[What you have to do]:
Output nothing except the lines from the one containing "Instruction: Select the Tasks checkbox icon" through the final line of the data, both included, typed exactly, minus the pictures.

- - - - -

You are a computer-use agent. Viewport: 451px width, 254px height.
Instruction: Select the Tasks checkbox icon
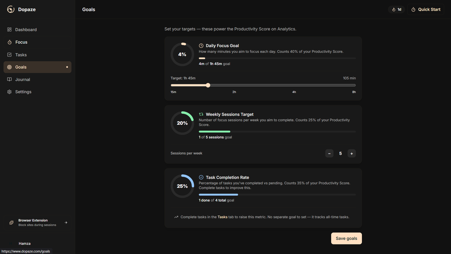pyautogui.click(x=9, y=55)
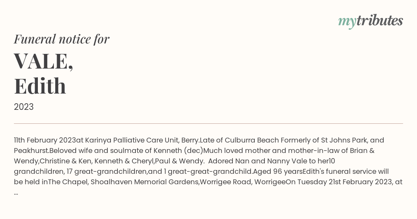Select the year 2023 under the name
This screenshot has height=219, width=417.
click(24, 107)
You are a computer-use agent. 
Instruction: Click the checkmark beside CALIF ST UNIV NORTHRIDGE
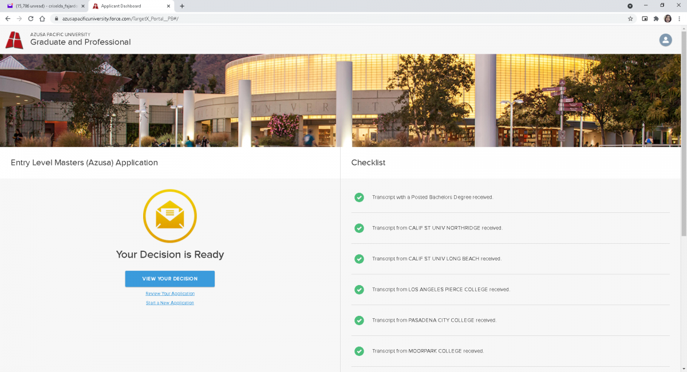359,228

- - - - -

[Exercise answer]:
Instruction: Select the Tasks checkbox icon
pyautogui.click(x=9, y=55)
Select the year 2023 under the name
This screenshot has height=219, width=417.
click(24, 107)
You are a computer-use agent. 
Instruction: Click the checkmark beside CALIF ST UNIV NORTHRIDGE
359,228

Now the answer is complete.